* **What is needed**: Make an exact copy of the records, dropping all pictures.

(Stored data)
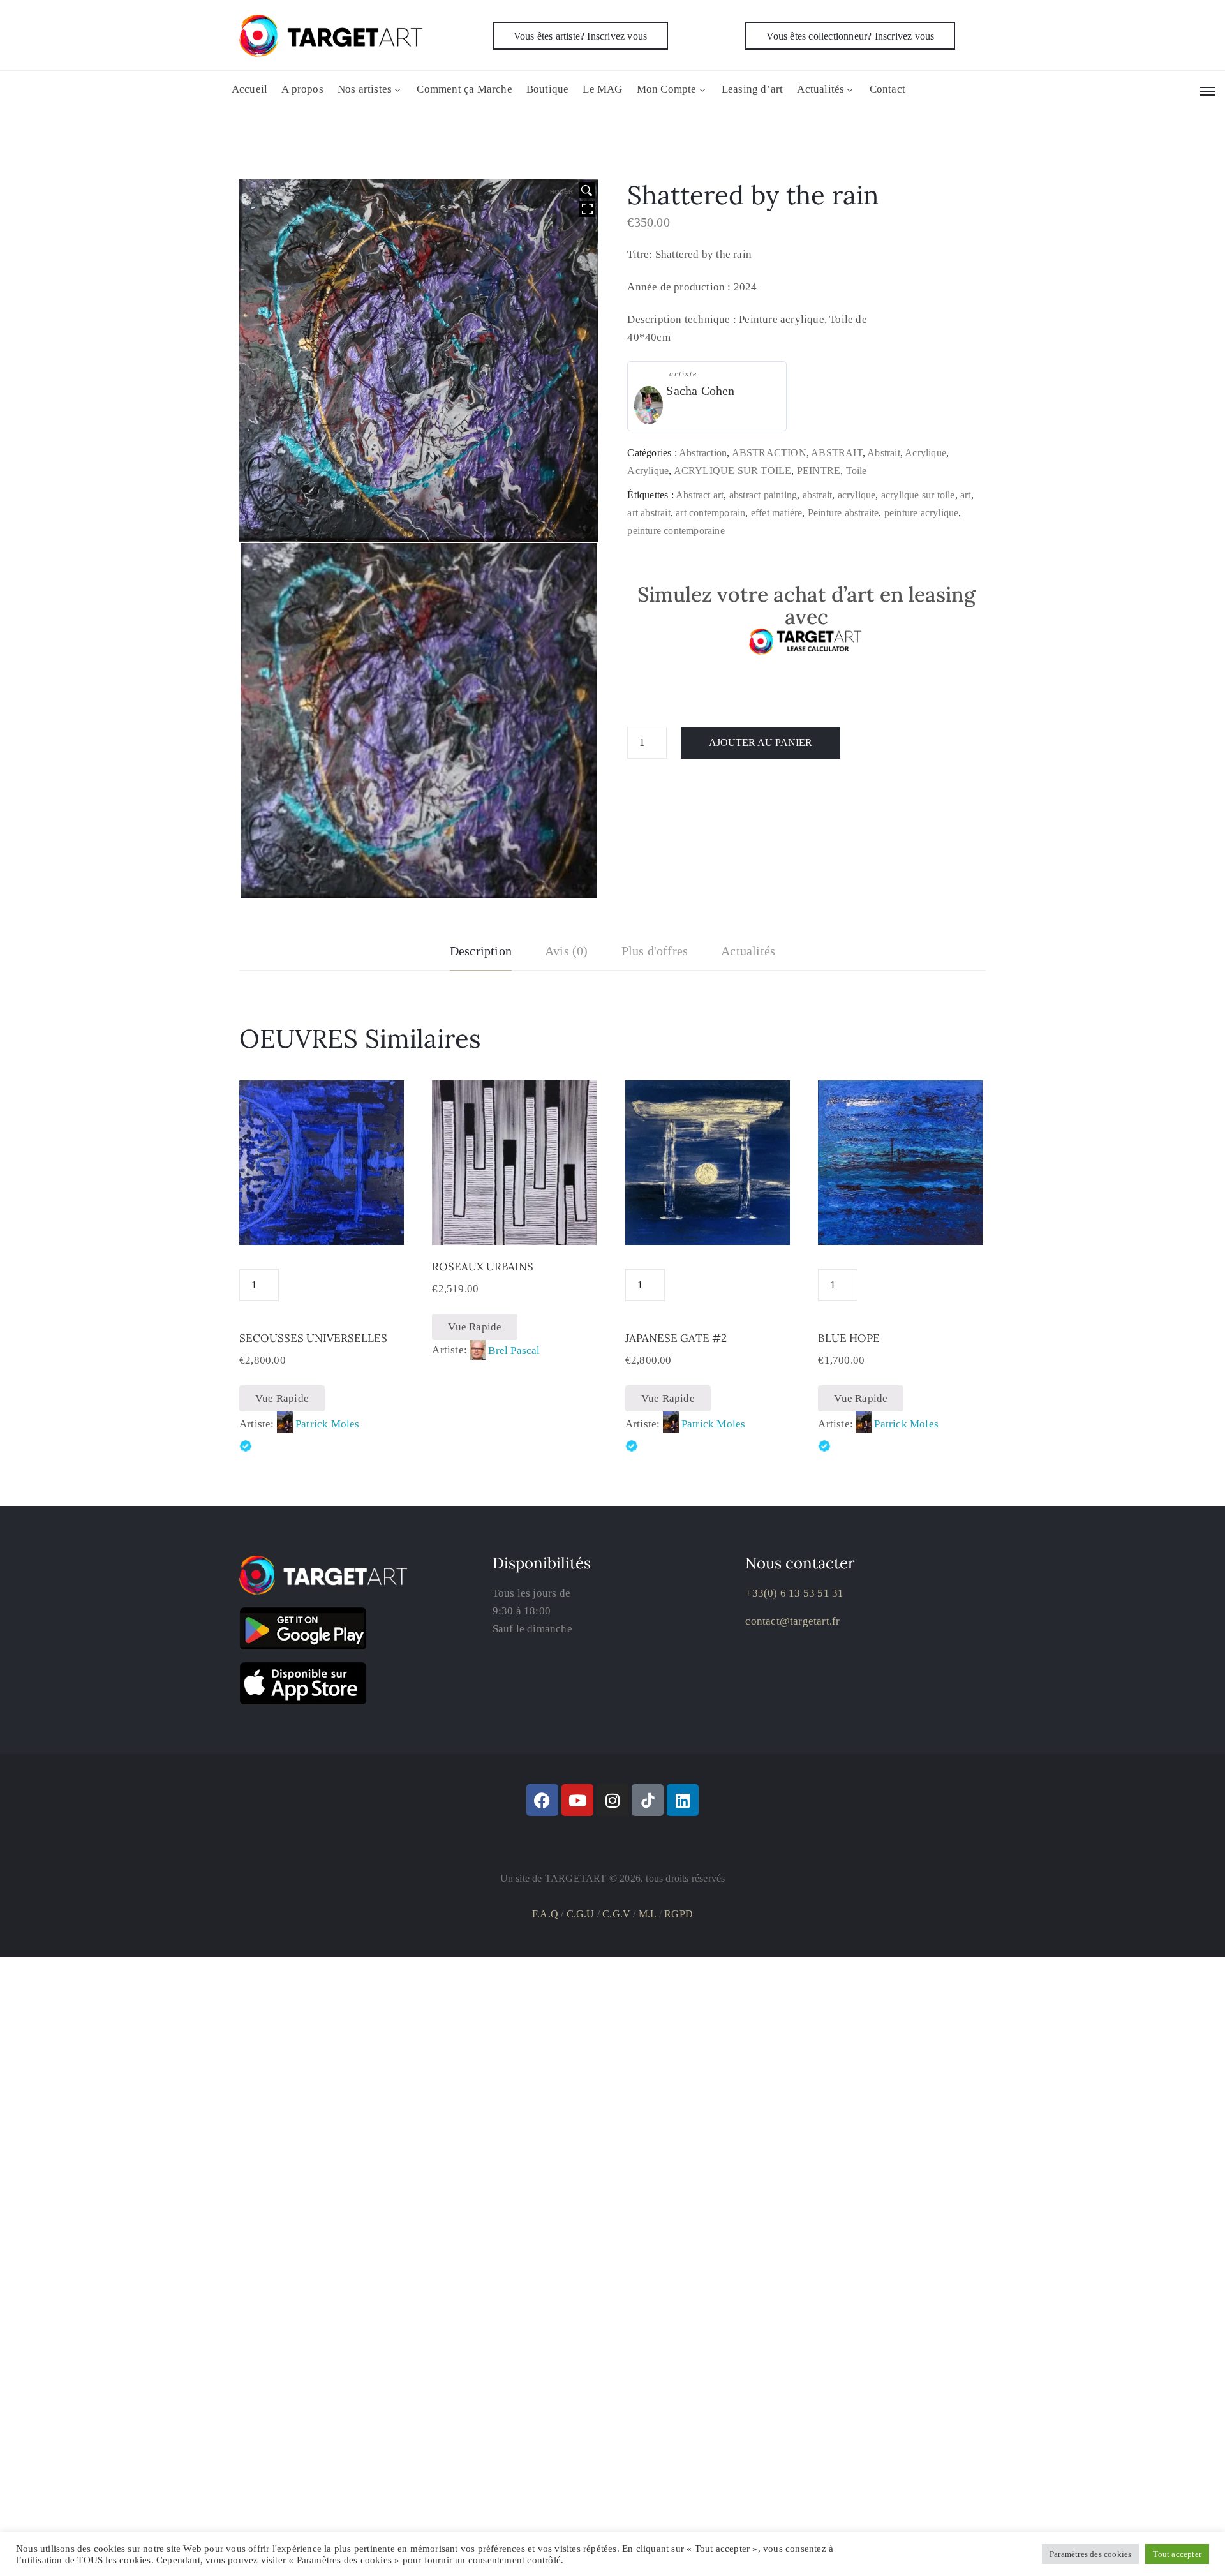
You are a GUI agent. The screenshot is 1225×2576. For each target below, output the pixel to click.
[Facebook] (542, 1800)
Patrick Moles (327, 1424)
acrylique (857, 494)
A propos (302, 89)
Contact (887, 89)
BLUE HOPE (849, 1338)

* **Exercise output**:
You are a GUI agent. The screenshot is 1225×2576. For each target below, output the pixel to click.
[Facebook] (542, 1800)
Patrick Moles (327, 1424)
acrylique (857, 494)
A propos (302, 89)
Contact (887, 89)
BLUE HOPE (849, 1338)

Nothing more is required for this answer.